### WHAT IS NEEDED
Go to the line in the entries below that holds "The width and height of the screenshot is (504, 431)." and repeat exactly from there through the line that holds "Given: Go to Songs music note icon", inclusive.

----

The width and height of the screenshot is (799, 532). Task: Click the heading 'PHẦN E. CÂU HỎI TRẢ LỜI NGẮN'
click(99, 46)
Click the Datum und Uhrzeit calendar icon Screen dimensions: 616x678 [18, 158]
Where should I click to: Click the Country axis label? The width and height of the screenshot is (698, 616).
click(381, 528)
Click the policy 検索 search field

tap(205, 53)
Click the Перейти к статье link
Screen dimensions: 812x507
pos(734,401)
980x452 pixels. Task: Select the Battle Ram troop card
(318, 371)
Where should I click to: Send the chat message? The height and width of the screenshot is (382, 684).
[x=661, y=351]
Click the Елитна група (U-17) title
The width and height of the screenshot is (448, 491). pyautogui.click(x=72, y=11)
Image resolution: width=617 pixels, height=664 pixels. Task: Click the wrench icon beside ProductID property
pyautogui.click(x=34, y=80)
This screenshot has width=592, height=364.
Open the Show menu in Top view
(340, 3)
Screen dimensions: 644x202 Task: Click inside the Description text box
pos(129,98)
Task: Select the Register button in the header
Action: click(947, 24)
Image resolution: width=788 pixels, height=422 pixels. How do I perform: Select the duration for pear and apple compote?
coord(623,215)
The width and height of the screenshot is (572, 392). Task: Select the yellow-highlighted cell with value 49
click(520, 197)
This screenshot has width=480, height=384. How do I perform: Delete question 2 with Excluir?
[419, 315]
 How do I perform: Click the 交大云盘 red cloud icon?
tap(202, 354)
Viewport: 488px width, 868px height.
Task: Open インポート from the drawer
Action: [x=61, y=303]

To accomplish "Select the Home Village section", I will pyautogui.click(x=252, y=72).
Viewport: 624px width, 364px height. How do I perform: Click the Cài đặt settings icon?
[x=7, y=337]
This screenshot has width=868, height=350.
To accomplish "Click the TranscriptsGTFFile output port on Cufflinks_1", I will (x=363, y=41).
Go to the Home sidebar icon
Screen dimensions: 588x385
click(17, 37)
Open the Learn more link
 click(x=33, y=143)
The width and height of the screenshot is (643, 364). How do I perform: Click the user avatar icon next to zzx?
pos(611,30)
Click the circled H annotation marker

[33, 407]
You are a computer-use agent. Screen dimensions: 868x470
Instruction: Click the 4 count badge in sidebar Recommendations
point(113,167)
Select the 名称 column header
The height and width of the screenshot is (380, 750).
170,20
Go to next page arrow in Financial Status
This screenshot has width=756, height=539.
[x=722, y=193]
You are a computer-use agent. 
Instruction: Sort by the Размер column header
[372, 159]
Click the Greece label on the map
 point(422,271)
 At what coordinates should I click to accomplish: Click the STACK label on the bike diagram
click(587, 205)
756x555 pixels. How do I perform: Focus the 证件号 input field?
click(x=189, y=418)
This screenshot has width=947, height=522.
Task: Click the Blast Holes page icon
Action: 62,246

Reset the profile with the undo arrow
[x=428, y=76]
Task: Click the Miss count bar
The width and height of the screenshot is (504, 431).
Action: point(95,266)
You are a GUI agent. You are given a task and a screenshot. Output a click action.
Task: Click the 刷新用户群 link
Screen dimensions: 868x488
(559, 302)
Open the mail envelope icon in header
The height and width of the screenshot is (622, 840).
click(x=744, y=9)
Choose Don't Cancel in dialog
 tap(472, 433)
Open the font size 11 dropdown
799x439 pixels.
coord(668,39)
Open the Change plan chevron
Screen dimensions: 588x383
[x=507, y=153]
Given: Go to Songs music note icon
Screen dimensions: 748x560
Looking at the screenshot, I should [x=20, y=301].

----

### ANSWER BOX
The width and height of the screenshot is (504, 431).
Action: point(95,266)
You are a GUI agent. You are given a task and a screenshot. Output a click action.
Task: Click the 刷新用户群 link
Screen dimensions: 868x488
(559, 302)
Open the mail envelope icon in header
The height and width of the screenshot is (622, 840).
click(x=744, y=9)
Choose Don't Cancel in dialog
 tap(472, 433)
Open the font size 11 dropdown
799x439 pixels.
coord(668,39)
Open the Change plan chevron
Screen dimensions: 588x383
[x=507, y=153]
Given: Go to Songs music note icon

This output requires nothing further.